Standards Australia Limited
- Trade name: Standards Australia
- Formerly: Australian Commonwealth Engineering Standards Association; Standards Association of Australia; Standards Australia International Limited (SAI Limited);
- Company type: Not-for-profit public company limited by guarantee
- Industry: technical standards
- Founded: 1922; 104 years ago
- Headquarters: The Exchange Centre, Sydney, Australia
- Brands: Australian Standards
- Revenue: A$53,737,000 (2024); A$49,106,000 (2023);
- Net income: A$−8,297,000 (2024); A$1,002,000 (2023);
- Total assets: A$373,680,000 (2024); A$380,328,000 (2023);
- Total equity: A$341,035,000 (2024); A$349,332,000 (2023);
- Members: 84 member organisations (2024)
- Number of employees: 292 (2024)
- Website: standards.org.au

= Standards Australia =

National standards body for Australia

Standards Australia is the peak standards organisation of Australia. It develops, maintains and distributes Australian Standards, its brand of internationally-aligned technical standards, as well as their associated publications. It also provides standards accreditation services and represents Australia in international standards development.

Standards Australia is Australia's representative on the International Organization for Standardization (ISO), the International Electrotechnical Commission (IEC) and the Pacific Area Standards Congress (PASC). As of 2025, Standards Australia has 85 members representing groups interested in the development and application of technical standards and related products and services.

== History ==
Standards Australia was established in 1922 as the Australian Commonwealth Engineering Standards Association. It was renamed the Standards Association of Australia in 1929, and was a founding member of the International Organization for Standardization (ISO) in 1947.

The association received a royal charter in 1950 and incorporated under it the following year. In 1988, the organisation was renamed Standards Australia and signed a memorandum of understanding with the Australian government to formally recognise Standards Australia as the primary non-government standards development body in Australia.

In 1999, it incorporated as a public company limited by guarantee under the name Standards Australia International Limited (SAI Limited). In 2003, Standards Australia sold its commercial business to a separate, newly-formed company SAI Global floated on the Australian Securities Exchange.

== Australian Standards==
Australian Standards are technical standards which cover a broad range of subjects and industries. The standards may outline product specifications, engineering and building design, codes of practice for delivering services, safety standards, test methods or management systems. The standards are widely recognised by Australian industry and the community as trusted and authoritative benchmarks of acceptable and best practice.

The standards are internationally recognised and aligned. Standards Australia works with Standards New Zealand to develop joint Australian/New Zealand standards (AS/NZS), and has a policy to adopt ISO and IEC standards as Australian or joint Australian/New Zealand standards wherever possible.
□ □ □ □
> The tasks
A) Reproduce the Standards Australia article word for word from "Standards Australia is the" up to and including "products and services.".
B) Carry on the Standards Australia article from its final sentence.
The items that come next are separate material, unrelated to the Standards Australia article.

> Entries
□ □ □ □
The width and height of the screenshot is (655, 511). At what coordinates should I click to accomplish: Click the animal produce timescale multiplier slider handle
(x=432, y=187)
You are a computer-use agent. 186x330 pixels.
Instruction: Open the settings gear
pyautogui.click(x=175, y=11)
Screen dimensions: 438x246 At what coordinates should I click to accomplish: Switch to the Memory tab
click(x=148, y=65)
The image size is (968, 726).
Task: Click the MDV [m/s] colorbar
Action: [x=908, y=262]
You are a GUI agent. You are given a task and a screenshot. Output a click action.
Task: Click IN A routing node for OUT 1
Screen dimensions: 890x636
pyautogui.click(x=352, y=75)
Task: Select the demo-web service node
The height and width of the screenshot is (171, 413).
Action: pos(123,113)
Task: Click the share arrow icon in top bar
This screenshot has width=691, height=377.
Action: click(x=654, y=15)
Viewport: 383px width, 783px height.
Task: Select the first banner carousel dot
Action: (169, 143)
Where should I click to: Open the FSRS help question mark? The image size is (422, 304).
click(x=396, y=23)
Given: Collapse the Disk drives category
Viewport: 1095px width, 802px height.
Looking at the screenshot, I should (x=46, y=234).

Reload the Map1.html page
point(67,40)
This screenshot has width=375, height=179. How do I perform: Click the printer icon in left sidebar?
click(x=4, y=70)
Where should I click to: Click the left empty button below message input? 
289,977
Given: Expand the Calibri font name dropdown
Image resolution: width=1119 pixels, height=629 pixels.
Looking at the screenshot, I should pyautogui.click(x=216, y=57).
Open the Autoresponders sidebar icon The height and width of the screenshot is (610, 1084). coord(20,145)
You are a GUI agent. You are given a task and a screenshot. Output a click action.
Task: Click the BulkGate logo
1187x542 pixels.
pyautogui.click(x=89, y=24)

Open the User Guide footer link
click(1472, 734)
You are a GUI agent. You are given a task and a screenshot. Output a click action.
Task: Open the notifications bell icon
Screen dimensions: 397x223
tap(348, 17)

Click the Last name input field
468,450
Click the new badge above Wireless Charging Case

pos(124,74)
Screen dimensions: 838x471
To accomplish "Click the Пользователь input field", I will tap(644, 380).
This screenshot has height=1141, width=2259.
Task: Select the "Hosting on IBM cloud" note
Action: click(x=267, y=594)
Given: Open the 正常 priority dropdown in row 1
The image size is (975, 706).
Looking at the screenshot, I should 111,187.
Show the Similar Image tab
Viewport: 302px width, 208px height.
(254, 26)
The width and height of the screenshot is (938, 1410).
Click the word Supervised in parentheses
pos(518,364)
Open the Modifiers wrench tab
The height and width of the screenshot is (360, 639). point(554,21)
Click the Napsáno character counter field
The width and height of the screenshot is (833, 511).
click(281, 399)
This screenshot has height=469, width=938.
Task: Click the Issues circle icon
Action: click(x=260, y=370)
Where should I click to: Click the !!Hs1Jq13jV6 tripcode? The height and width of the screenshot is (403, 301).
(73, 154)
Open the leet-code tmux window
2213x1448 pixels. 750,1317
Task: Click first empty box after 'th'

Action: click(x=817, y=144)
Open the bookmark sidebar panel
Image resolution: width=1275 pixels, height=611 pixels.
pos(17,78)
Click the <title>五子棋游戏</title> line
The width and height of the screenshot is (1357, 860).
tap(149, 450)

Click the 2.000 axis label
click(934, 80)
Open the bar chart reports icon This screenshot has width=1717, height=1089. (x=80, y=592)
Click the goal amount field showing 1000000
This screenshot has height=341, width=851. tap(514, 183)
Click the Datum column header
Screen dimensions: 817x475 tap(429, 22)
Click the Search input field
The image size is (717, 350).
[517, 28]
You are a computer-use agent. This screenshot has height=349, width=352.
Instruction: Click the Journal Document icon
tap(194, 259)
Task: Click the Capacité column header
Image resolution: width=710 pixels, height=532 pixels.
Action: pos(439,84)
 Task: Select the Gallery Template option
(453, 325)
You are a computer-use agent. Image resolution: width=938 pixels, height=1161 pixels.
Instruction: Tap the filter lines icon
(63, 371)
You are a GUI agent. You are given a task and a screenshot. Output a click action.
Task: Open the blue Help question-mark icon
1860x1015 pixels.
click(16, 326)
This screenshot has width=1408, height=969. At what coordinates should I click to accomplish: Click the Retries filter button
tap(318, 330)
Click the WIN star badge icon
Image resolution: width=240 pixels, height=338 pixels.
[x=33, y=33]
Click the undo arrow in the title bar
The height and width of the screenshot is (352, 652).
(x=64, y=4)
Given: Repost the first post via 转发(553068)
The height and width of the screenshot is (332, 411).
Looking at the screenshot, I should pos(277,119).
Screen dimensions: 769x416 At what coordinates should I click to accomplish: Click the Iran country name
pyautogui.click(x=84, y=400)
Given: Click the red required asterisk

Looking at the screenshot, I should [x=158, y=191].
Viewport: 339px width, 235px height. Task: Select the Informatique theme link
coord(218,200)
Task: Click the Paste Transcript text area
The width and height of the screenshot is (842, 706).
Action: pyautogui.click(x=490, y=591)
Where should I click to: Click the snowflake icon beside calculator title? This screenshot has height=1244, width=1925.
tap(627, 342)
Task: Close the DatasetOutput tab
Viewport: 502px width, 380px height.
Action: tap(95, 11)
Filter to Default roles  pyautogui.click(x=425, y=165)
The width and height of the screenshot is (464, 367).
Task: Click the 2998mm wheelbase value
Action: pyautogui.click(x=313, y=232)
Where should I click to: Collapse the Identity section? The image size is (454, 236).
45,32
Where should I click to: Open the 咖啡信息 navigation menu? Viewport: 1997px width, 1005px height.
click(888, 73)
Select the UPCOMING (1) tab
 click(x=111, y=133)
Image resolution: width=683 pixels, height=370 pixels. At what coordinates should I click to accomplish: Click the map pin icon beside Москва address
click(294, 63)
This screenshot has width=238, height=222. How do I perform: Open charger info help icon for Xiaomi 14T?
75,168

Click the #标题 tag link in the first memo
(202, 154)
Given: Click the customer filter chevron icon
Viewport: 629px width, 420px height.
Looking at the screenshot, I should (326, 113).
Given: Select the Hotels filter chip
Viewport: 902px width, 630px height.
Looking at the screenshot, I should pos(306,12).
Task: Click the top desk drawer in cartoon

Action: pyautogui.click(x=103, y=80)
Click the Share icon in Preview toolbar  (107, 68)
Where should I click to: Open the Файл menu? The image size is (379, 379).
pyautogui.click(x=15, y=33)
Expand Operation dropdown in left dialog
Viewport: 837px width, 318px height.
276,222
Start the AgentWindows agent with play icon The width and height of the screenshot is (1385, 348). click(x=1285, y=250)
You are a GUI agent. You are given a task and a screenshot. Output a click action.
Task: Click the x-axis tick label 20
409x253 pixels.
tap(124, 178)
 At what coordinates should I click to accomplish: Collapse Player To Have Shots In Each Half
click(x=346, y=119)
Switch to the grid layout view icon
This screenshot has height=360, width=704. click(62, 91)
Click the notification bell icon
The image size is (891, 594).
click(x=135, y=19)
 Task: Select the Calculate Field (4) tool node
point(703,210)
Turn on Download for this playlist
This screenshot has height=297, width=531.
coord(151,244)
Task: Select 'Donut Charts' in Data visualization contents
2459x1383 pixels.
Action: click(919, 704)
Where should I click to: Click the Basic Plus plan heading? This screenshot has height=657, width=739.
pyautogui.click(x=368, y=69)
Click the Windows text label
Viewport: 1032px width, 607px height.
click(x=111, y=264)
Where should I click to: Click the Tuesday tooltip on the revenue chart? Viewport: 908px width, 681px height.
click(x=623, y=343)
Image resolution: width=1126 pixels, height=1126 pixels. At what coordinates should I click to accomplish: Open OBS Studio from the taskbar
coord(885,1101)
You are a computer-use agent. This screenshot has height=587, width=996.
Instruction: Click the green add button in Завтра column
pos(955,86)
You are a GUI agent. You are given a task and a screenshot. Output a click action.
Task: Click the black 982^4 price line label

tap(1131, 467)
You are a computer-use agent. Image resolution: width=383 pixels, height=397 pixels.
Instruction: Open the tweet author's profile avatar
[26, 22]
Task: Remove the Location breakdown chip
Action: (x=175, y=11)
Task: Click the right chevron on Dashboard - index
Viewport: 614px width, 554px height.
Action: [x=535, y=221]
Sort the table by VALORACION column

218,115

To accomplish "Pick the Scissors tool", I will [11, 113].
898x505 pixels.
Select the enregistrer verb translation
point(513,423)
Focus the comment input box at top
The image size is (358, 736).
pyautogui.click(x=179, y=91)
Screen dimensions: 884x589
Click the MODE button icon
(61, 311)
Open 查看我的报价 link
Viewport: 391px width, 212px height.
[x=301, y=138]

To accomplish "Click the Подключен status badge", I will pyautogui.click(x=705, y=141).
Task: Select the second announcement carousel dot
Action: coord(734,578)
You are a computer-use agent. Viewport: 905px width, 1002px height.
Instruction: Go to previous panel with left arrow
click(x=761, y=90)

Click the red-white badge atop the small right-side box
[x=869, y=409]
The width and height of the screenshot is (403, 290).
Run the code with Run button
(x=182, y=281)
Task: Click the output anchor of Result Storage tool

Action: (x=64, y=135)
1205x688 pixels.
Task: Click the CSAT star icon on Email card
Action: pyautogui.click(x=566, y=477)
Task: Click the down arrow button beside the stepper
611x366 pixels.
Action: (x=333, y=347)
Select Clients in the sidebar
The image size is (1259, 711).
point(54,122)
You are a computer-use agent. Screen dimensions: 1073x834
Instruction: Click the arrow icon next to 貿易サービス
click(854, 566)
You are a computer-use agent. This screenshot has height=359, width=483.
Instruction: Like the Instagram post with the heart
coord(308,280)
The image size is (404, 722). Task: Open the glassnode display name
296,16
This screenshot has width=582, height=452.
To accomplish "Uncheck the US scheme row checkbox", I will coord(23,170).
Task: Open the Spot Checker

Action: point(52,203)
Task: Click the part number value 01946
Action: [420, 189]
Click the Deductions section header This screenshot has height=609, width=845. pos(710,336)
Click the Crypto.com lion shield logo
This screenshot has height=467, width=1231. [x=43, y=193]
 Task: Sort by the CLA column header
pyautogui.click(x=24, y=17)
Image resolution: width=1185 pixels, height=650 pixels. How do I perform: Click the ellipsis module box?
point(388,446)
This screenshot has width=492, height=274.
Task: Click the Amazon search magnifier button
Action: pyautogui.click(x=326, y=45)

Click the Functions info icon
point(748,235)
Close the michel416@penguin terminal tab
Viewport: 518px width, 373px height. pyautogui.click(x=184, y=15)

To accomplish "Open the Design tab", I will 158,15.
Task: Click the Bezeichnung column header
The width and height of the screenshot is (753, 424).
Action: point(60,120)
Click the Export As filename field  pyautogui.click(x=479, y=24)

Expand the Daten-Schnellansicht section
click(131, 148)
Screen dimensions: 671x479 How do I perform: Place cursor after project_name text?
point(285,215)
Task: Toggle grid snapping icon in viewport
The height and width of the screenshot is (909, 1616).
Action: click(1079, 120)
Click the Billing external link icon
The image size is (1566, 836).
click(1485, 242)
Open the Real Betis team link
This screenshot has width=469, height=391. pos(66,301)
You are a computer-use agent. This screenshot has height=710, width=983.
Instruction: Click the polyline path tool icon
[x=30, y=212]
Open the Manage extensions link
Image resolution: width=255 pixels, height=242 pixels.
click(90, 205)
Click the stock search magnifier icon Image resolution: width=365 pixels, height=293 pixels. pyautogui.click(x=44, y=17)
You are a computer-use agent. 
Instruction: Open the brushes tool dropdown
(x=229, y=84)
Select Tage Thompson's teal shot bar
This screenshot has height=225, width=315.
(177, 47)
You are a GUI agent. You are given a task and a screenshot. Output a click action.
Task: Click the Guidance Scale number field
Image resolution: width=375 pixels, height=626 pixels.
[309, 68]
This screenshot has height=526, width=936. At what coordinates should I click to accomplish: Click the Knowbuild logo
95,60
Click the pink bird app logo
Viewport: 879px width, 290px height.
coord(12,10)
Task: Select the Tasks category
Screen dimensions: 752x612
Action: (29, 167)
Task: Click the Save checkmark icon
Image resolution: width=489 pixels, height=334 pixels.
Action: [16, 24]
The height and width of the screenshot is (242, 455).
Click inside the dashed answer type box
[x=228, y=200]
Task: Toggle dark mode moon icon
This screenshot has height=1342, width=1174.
□ □ □ □
> Exercise responses
A)
Standards Australia is the peak standards organisation of Australia. It develops, maintains and distributes Australian Standards, its brand of internationally-aligned technical standards, as well as their associated publications. It also provides standards accreditation services and represents Australia in international standards development.

Standards Australia is Australia's representative on the International Organization for Standardization (ISO), the International Electrotechnical Commission (IEC) and the Pacific Area Standards Congress (PASC). As of 2025, Standards Australia has 85 members representing groups interested in the development and application of technical standards and related products and services.

B)
Australian Standards are identified with the prefix AS, for example AS 2601:2025 The demolition of structures. Joint Australian/New Zealand standards are identified with AS/NZS, for example AS/NZS 3016:2002 Electrical installations — Electric security fences. Where an international standard has been adopted in Australia, it is also identified with the international organisation and is often assigned the same number as the international standard, for example AS/NZS ISO 3602:2025 Documentation - Romanization of Japanese (kana script), which identically adopts ISO 3602:1989.

Standards Australia does not have a role in monitoring or enforcing standards, and the published standards alone are voluntary. However, governments in Australia widely refer to Australian Standards in legislation and regulations, making them mandatory in those settings. Some standards are developed specifically for adoption in legislation.

== Distribution and sale of standards ==

When Standard Australia sold its commercial arm to SAI Global in 2003, it granted SAI Global an exclusive licence to publish and distribute Australian Standards. Standards Australia initially retained a 40% interest in SAI Global, but progressively sold this shareholding down to zero to focus more exclusively on the development and maintenance of standards and representing Australia's interests in international standardisation. In 2016, SAI Global was acquired by Baring Private Equity Asia and delisted from the ASX.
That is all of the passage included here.